Nos études, si peu avancées qu’elles soient encore, nous ont appris aussi que des institutions suffisent pour créer des maîtres, quand même le mot de liberté serait inscrit sur toutes les murailles et que l’hymne de Guerre aux Tyrans résonnerait dans les rues. Sans être institué de droit divin, le maître peut le devenir également de par la volonté populaire. C’est au nom du peuple que le magistrat prononce des arrêts, mais sous prétexte qu’il défend la morale, il n’en est pas moins investi du pouvoir d’être criminel lui-même, de condamner l’innocent au bagne et de glorifier le méchant ; il dispose du glaive de la loi, il tient les clefs de la prison et dresse les guillotines ; il fait l’éducation du policier, du mouchard, de l’agent des mœurs ; c’est lui qui forme ce joli monde, ce qu’il y a de plus sale et de plus écœurant dans la fange et dans l’ordure.

Autre institution, !’armée, qui est censée n’être que le « peuple armé ! » mais nous avons appris par une dure expérience que si le personnel des soldats s’est renouvelé, le cadre est resté le même et que le principe n’a pas changé. Les hommes n’ont pas été achetés directement en Suisse ou en Allemagne : ce ne sont plus des lansquenets et des reîtres, mais en sont-ils plus libres ? Les cinq cent mille « baïonnettes intelligentes » qui composent l’armée de la République française ont-elles le droit de manifester cette intelligence quand le caporal, le sergent, toute la hiérarchie de ceux qui commandent ont prononcé « Silence dans les rangs ! » Telle est la formule par excellence, et ce silence doit être en même temps celui de la pensée. Quel est l’officier, sorti de l’école ou sorti des rangs, noble ou roturier, qui pourrait tolérer un instant que dans toutes ces caboches alignées devant lui pût germer une pensée différente de la sienne ? C’est dans sa tête, dans sa volonté que réside la force collective de toute la masse animée qui parade et défile à son geste, au doigt et à l’œil. Il commande ; à eux d’obéir. « En joue ! Feu ! » et il faut tirer sur le Tonkinois ou sur le Nègre, sur le Bédouin de l’Atlas ou sur celui de Paris, son ennemi ou son ami ! « Silence dans les rangs ! » Et si chaque année, les nouveaux contingents que l’armée dévore, s’immobilisent comme le veut le principe absolu de la discipline, n’est-ce pas une espérance vaine que d’attendre une réforme, une amélioration quelconque dans le régime inique sous lequel le pauvre est écrasé ?
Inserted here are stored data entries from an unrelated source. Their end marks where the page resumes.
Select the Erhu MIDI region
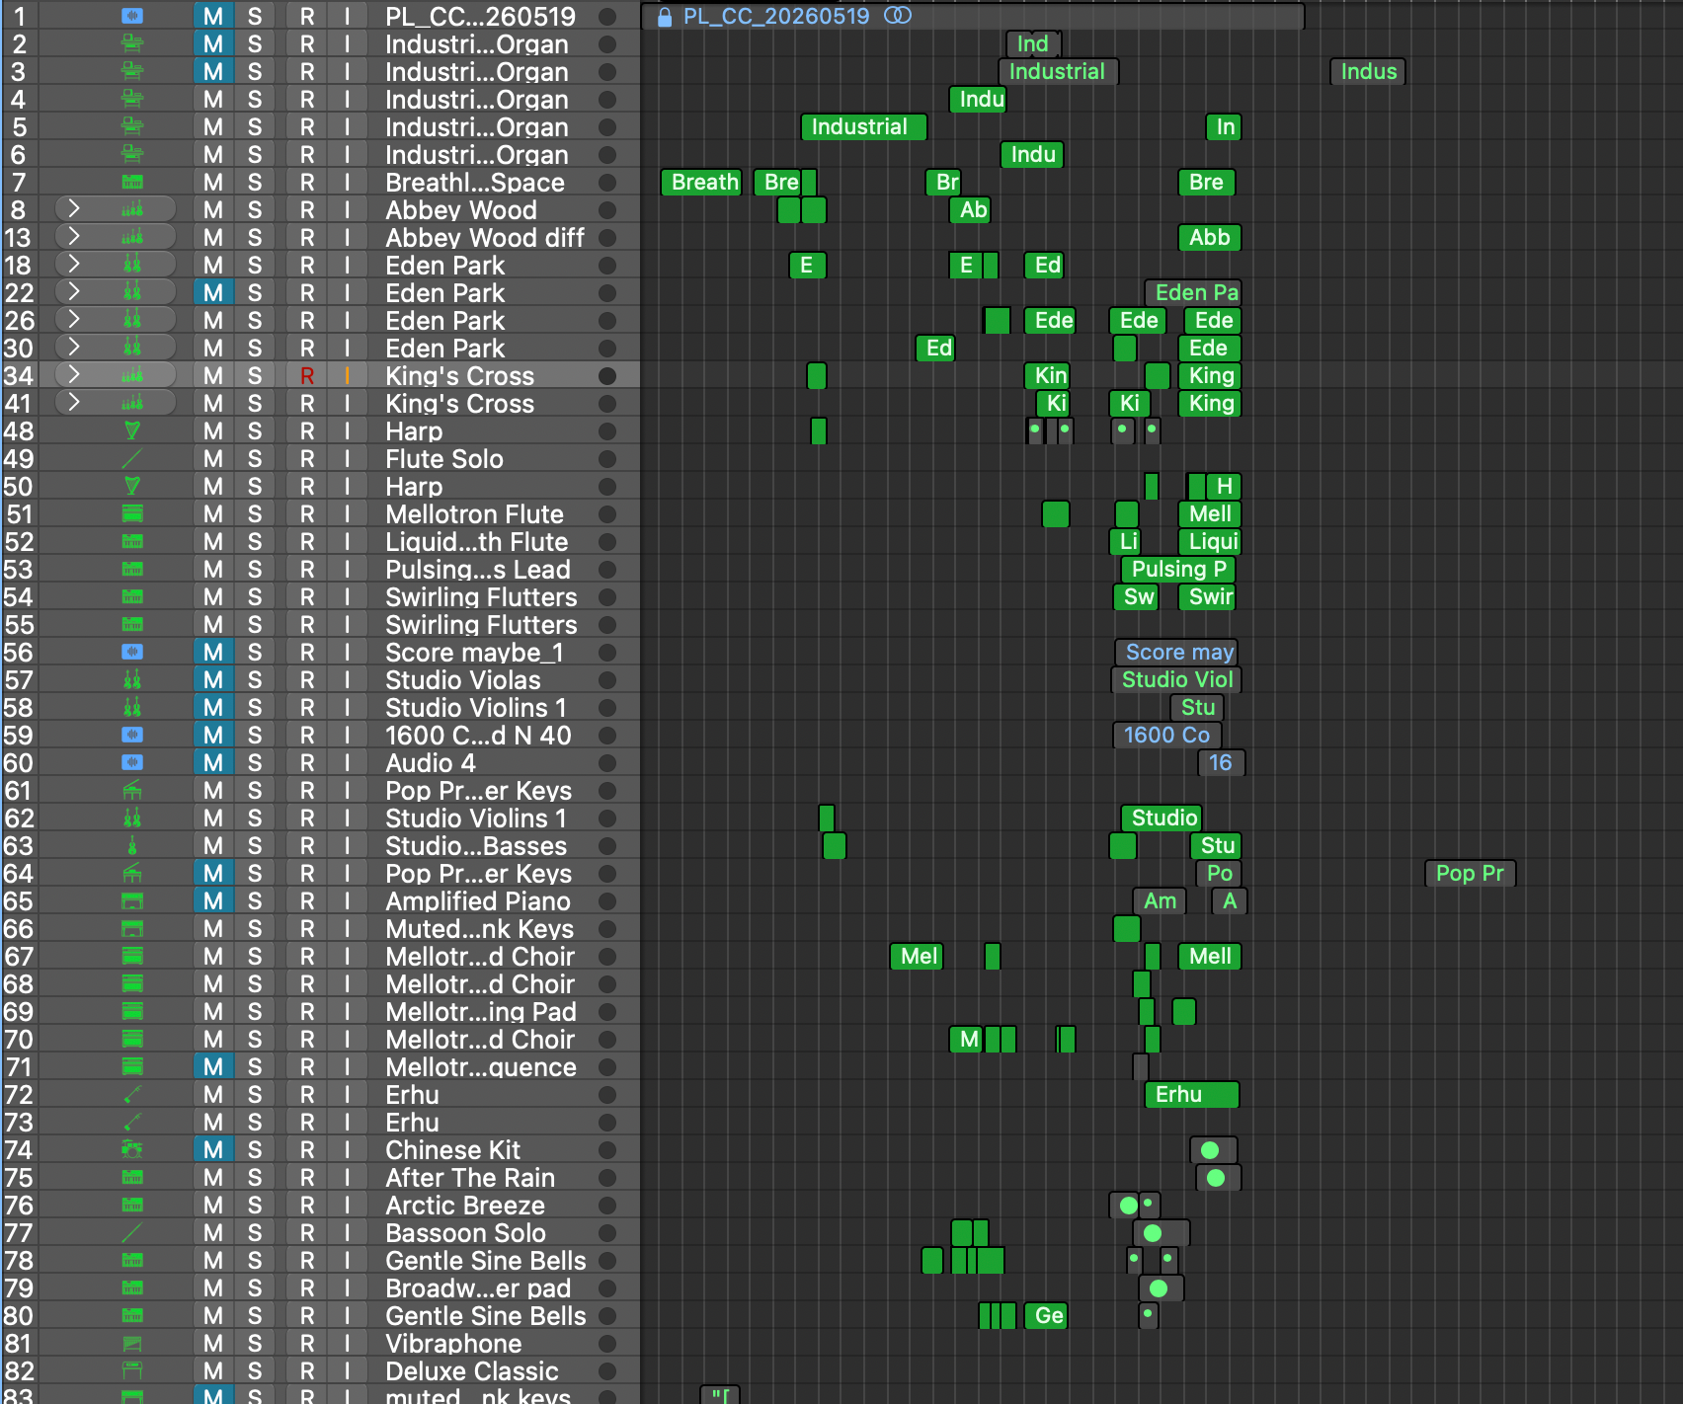 (1191, 1095)
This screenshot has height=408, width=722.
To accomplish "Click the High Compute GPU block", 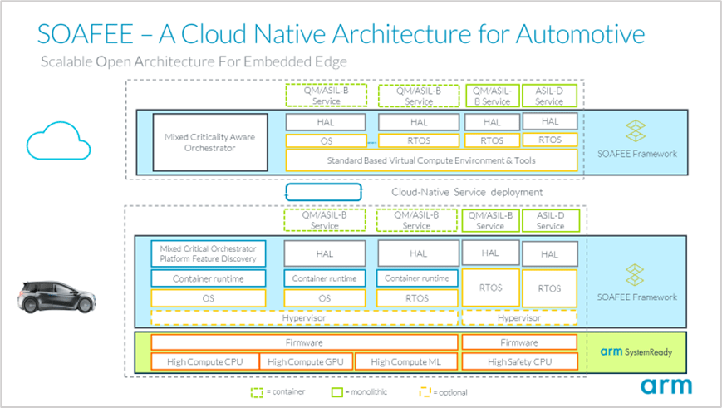I will coord(306,361).
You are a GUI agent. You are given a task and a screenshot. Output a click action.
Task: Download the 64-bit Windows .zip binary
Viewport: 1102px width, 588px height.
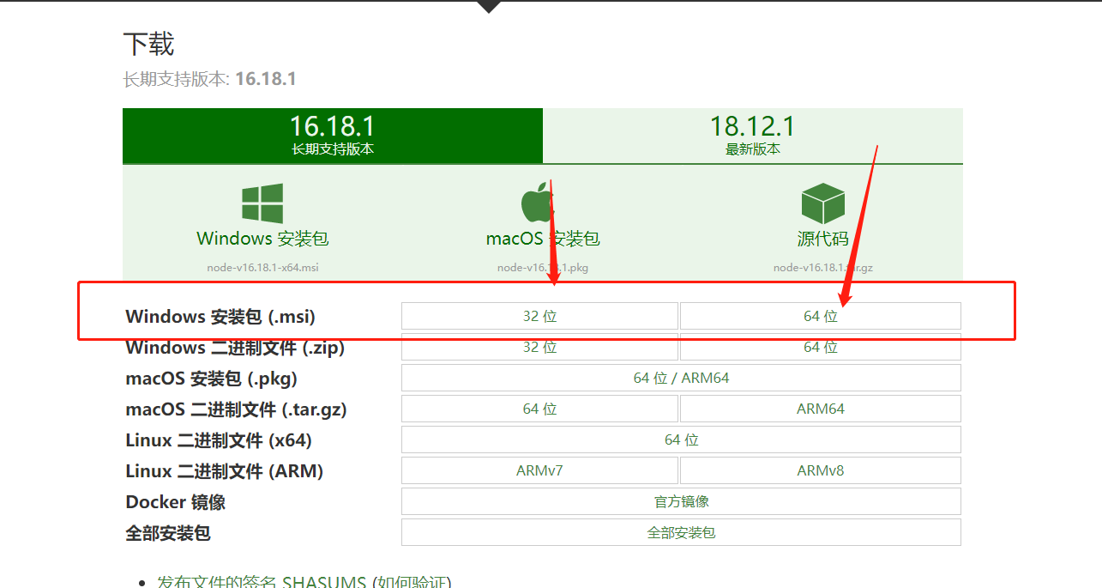820,347
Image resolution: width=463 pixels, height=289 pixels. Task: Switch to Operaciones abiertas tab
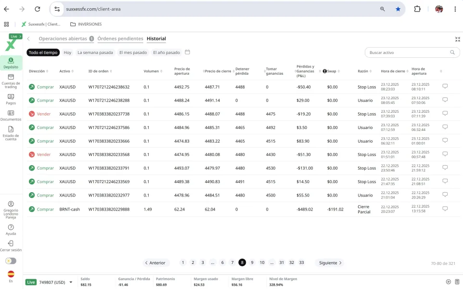(x=63, y=39)
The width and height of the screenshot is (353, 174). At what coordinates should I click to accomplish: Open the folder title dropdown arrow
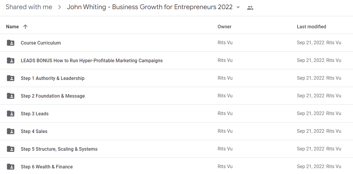(x=238, y=7)
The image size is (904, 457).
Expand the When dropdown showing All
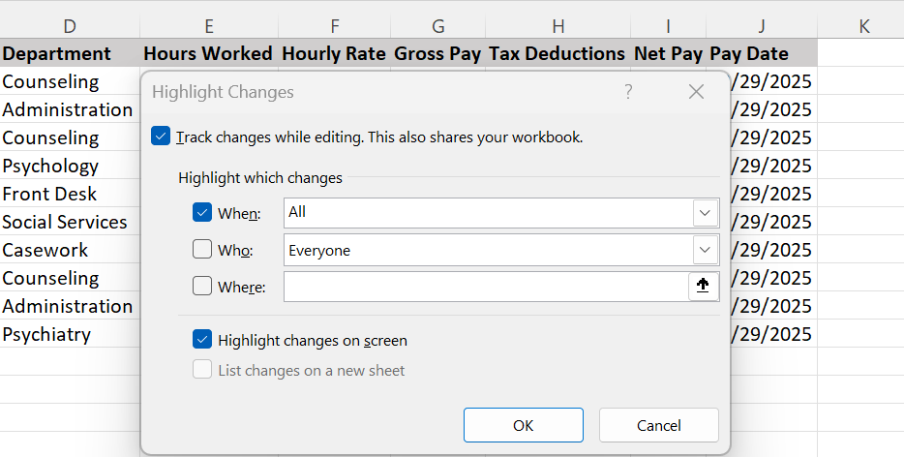[x=705, y=212]
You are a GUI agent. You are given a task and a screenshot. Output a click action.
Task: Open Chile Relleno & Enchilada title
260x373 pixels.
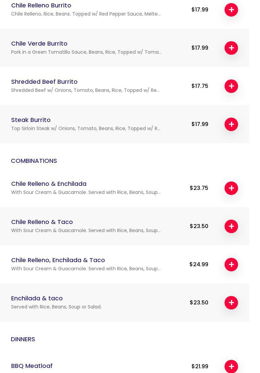click(x=49, y=184)
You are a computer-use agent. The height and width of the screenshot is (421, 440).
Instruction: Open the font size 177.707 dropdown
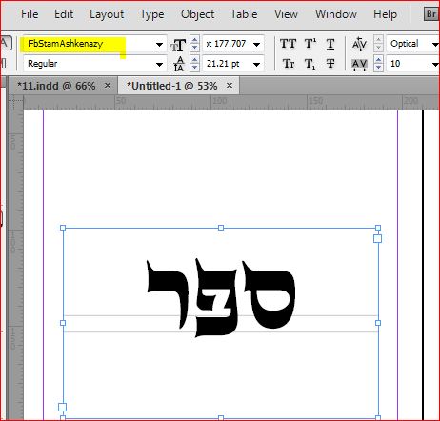(x=256, y=45)
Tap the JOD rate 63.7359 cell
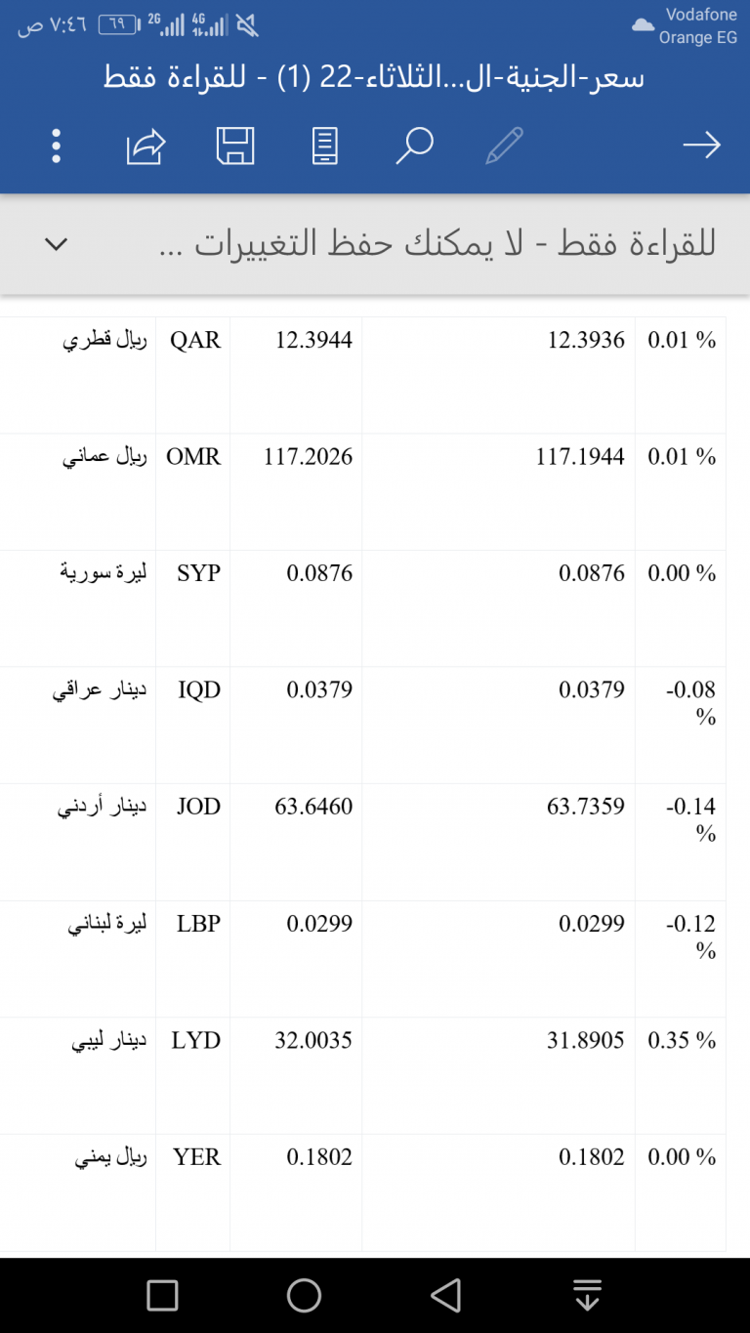This screenshot has height=1333, width=750. pos(498,842)
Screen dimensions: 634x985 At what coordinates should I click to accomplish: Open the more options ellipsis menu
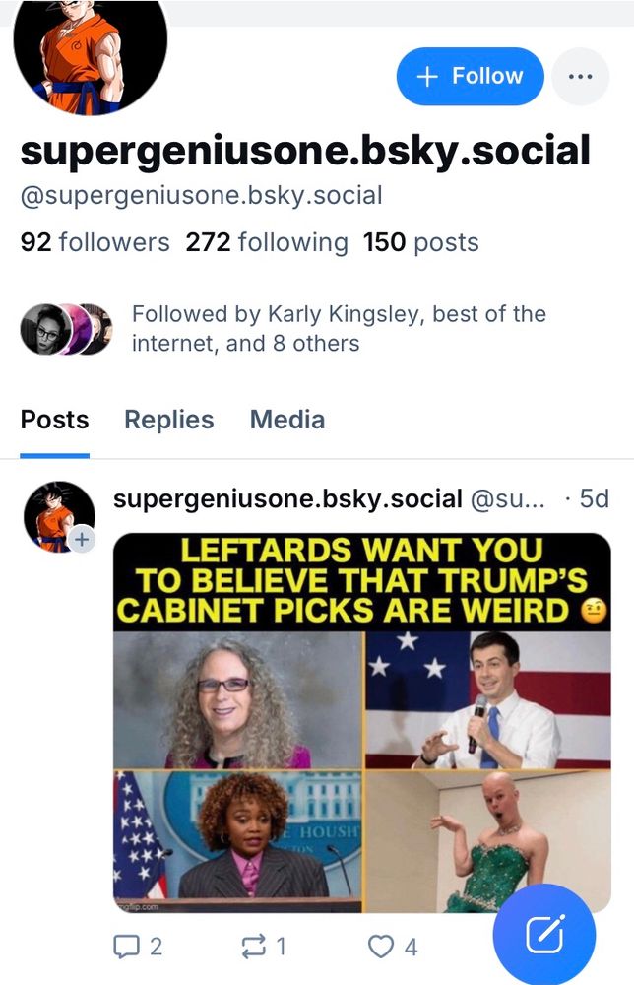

Et de toutes les autres institutions dites libérales, ou « protectrices » ou « tutélaires », n’en est-il pas comme de la magistrature et de l’armée ? Ne sont-elles pas fatalement, de par leur fonctionnement même, autoritaires, abusives, malfaisantes ? Elles n’attendent pas d’être fondées officiellement ou d’être établies par la volonté d’un prince ou par le vote d’un peuple, pour essayer de s’agrandir aux dépens de la société, et d’établir le monopole à leur profit. Ainsi l’esprit de corps entre gens qui sortent d’une même école fait d’avance de tous les camarades autant de conspirateurs contre le bien public, autant d’hommes de proie ligués pour détrousser les passants et se partager le butin. Voyez-les déjà, les futurs fonctionnaires, au collège avec leur képi numéroté ou dans quelque université avec leurs casquettes blanches ou vertes : peut-être n’ont-ils prêté aucun serment en endossant l’uniforme, mais s’ils n’ont pas juré, ils n’en agissent pas moins suivant l’esprit de caste, bien résolus à prendre toujours les meilleures parts. Essayez de rompre le « monôme » des anciens polytechniciens, afin qu’un homme de mérite puisse se mettre dans leurs rangs et arrive à partager les mêmes fonctions ou les mêmes honneurs ! Jamais vous n’y parviendrez. Plutôt mourir, que d’accepter l’intrus ! Que l’ingénieur, feignant de savoir son métier, fasse des ponts trop courts ou des tunnels trop bas, peu nous importe, mais avant tout qu’il sorte de l’École.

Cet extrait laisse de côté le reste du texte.